2022: The "Citizen Other"
The Borah Foundation, in partnership with the U.S. Holocaust Memorial Museum, presents the 2022 Meyerhoff Lecture: The "Citizen Other" on Thursday, March 31, 2022 at 4 p.m. on Zoom. Please preregister for this free event to receive the link. More registration information is available at the U.S. Holocaust Memorial Museum event page.
The program will be moderated by Dylan Hedden-Nicely, director of the Native American Law Program at the U of I College of Law and will include speakers Wolf Gruner and Amanda Frost. Supplemental support for this event comes from the U of I departments of English, History, Modern Languages and Cultures and the Martin Institute.
The “Citizen Other:” Citizenship Stripping in Nazi Germany and the United States
Hitler’s government sought to violently redesign German society upon assuming power in 1933 by defining who belonged and who was excluded. During the same period, many in the United States, including some leaders in state and federal government, saw America’s racial, religious and ethnic identity in narrow and exclusive terms as well.
In both Nazi Germany and the United States, leaders determined to limit national belonging along racial, religious and ethnic lines by denying civil rights and at times even stripping citizenship from those they sought to exclude. Jews, people with disabilities and Romani were deemed biological enemies by the Nazi state; in the United States, some courts and lawmakers saw nonwhites, and in particular Japanese Americans, as racial "others," and denied or revoked their U.S. citizenship.

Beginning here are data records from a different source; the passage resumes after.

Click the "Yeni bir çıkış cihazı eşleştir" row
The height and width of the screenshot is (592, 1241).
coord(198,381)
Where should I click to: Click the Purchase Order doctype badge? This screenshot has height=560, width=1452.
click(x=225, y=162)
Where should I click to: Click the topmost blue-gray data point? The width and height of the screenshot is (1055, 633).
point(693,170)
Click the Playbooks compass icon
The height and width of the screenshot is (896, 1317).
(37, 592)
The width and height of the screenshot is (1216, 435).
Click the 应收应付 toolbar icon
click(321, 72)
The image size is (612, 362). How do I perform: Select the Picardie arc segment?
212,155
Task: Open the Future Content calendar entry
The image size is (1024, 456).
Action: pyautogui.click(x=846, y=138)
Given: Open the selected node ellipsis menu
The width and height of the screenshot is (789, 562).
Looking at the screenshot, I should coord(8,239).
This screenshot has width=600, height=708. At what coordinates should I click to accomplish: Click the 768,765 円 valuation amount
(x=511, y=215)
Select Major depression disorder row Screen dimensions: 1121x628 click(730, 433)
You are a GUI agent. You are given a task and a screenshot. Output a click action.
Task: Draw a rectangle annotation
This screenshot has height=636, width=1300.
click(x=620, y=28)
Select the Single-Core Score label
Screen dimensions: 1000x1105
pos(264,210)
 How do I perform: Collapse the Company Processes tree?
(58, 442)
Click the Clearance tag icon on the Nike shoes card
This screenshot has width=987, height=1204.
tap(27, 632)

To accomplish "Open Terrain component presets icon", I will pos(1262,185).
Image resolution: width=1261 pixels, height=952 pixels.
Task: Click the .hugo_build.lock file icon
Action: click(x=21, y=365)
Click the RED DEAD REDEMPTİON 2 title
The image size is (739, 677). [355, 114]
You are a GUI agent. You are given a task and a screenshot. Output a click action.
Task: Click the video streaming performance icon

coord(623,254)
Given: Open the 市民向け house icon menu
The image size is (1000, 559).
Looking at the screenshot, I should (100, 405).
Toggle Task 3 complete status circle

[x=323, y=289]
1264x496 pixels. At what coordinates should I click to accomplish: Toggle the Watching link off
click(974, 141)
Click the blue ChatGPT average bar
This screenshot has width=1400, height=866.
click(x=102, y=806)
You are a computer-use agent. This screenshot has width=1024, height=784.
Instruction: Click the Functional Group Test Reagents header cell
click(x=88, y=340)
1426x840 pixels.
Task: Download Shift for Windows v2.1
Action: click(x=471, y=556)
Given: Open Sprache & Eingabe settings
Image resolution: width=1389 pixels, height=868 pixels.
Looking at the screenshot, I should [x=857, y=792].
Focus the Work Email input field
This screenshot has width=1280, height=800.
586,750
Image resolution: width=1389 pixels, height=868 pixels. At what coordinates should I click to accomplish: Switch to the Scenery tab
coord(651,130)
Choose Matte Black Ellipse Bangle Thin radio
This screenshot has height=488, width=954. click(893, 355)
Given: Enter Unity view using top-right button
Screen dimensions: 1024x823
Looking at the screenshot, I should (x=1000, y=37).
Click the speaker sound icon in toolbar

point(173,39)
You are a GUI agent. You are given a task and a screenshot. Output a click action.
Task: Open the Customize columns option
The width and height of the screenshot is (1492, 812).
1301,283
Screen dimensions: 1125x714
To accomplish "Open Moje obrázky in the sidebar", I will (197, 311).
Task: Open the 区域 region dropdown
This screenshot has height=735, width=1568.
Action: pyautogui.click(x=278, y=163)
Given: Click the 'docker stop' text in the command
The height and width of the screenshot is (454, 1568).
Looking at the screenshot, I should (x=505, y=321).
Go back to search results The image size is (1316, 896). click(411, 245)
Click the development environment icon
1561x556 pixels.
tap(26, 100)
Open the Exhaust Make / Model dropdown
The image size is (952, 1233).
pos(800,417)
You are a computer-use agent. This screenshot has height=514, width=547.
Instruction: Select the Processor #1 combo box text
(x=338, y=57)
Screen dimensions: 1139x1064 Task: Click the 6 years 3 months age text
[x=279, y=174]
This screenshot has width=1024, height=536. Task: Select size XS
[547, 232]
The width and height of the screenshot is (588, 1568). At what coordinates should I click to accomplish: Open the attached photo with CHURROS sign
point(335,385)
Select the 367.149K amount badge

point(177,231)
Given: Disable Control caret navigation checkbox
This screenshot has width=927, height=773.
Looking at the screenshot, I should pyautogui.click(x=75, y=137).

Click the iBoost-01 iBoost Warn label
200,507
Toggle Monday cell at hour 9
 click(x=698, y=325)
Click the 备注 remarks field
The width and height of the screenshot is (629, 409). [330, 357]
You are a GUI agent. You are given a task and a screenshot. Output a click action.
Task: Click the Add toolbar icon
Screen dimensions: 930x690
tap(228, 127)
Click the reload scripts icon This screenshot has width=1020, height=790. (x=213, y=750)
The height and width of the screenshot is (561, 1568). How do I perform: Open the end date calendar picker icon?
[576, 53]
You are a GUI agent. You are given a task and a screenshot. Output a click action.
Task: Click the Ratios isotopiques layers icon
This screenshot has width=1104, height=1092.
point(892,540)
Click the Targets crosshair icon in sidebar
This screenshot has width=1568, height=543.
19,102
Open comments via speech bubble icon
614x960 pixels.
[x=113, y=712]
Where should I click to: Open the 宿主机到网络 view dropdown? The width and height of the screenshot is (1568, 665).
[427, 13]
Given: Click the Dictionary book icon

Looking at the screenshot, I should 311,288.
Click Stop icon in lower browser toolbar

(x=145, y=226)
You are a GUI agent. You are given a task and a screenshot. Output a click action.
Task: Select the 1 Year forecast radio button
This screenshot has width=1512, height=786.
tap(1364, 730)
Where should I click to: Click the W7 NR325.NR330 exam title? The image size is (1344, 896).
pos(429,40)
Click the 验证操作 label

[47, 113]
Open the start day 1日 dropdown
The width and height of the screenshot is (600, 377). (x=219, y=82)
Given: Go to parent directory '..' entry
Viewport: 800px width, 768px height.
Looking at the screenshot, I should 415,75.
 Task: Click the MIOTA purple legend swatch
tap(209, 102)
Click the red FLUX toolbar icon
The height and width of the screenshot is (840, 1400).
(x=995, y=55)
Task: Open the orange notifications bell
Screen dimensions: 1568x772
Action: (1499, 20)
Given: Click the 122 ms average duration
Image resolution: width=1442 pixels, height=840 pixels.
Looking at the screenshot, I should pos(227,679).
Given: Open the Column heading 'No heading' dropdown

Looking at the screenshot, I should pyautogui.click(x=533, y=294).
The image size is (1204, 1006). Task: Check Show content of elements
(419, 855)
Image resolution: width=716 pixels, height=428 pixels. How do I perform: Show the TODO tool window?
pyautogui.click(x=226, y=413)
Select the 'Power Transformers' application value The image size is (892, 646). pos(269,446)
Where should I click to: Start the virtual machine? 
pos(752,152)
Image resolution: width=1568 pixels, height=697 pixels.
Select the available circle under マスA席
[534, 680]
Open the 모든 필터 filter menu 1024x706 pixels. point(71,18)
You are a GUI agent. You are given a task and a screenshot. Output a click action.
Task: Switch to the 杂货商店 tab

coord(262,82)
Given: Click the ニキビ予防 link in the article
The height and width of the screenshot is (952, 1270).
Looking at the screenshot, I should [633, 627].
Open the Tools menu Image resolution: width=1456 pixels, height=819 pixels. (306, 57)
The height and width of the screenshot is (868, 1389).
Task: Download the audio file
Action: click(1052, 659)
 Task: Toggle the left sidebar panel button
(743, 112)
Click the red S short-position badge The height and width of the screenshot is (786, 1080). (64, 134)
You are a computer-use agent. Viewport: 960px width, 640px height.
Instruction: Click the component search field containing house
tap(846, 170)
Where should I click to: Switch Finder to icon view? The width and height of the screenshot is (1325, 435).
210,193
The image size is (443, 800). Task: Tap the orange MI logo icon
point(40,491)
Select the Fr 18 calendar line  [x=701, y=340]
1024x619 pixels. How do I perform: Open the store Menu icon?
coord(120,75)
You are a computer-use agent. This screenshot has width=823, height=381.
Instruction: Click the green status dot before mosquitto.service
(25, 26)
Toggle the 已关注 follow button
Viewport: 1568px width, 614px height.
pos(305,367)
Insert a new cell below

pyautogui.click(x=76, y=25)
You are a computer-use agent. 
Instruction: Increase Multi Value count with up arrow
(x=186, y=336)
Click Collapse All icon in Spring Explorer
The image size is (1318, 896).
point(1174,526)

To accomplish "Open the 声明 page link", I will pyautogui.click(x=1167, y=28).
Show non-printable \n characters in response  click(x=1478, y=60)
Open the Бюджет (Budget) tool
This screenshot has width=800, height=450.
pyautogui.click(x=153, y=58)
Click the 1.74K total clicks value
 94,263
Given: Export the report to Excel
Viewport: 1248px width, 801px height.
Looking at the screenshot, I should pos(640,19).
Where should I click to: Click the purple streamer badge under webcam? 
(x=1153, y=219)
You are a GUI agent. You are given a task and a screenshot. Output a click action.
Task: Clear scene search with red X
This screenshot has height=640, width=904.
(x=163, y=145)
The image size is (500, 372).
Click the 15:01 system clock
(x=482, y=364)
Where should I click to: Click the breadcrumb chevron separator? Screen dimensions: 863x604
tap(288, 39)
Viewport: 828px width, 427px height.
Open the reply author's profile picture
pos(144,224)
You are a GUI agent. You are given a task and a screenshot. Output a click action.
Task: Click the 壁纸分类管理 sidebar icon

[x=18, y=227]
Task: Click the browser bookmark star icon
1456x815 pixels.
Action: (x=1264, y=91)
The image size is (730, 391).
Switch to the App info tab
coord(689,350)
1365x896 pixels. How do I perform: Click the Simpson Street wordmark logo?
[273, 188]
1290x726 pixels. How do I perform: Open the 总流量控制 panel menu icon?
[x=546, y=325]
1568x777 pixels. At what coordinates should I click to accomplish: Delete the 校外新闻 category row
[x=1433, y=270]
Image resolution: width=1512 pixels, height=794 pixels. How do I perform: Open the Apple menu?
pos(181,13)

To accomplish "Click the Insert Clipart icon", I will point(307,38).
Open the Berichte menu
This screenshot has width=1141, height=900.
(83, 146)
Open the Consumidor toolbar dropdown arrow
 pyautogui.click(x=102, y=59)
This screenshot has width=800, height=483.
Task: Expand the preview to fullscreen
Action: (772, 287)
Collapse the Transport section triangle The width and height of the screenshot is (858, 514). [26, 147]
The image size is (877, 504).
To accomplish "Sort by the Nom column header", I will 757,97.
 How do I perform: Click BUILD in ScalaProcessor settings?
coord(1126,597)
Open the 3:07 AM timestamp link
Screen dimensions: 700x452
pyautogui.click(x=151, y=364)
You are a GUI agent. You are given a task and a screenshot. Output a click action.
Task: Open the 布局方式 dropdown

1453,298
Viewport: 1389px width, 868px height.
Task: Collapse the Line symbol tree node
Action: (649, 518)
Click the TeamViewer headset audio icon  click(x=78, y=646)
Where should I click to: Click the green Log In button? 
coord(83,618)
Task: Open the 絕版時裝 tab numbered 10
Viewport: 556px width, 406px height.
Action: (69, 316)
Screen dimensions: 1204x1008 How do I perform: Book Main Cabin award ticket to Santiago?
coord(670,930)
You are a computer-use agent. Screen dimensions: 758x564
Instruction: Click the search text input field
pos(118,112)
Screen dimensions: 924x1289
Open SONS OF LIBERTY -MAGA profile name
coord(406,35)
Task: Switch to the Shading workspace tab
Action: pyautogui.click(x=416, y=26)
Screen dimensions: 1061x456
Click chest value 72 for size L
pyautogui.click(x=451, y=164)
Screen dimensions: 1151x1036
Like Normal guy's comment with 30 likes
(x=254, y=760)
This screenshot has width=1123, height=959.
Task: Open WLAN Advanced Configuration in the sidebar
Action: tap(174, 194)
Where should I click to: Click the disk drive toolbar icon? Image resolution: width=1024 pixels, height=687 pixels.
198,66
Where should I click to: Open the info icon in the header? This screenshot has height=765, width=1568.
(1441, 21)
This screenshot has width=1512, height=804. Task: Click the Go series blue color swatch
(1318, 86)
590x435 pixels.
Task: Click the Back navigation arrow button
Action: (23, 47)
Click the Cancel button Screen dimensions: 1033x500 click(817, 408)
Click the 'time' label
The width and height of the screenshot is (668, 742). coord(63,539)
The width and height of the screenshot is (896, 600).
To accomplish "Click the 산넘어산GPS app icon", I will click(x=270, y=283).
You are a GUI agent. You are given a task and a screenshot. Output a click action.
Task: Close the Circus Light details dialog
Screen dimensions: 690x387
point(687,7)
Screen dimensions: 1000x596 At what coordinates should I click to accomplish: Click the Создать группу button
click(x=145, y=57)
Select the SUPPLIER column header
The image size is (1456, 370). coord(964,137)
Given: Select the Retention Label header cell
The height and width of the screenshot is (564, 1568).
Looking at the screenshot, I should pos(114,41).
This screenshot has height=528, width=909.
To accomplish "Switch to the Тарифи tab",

Political dissidents in Nazi Germany and the United States were also targeted for citizenship stripping by their respective governments. This discussion will contrast citizenship stripping in Nazi Germany and the United States, noting the commonalities as well as the differences between the two countries' views of race, rights and belonging.
Speakers
Wolf Gruner, Shapell-Guerin Chair in Jewish Studies, professor of History at the University of Southern California, Founding director of the USC Dornsife Center for Advanced Genocide Research, and member of the United States Holocaust Memorial Museum’s Academic Committee, will discuss the emergence and implications of the Nuremberg Laws of 1935 and their implications in defining German Jews and others as outsiders and for what followed.
Amanda Frost, Ann Loeb Bronfman Distinguished Professor of Law and Government at American University, will discuss the ways in which some U.S. laws from the same period denied or revoked citizenship based on race.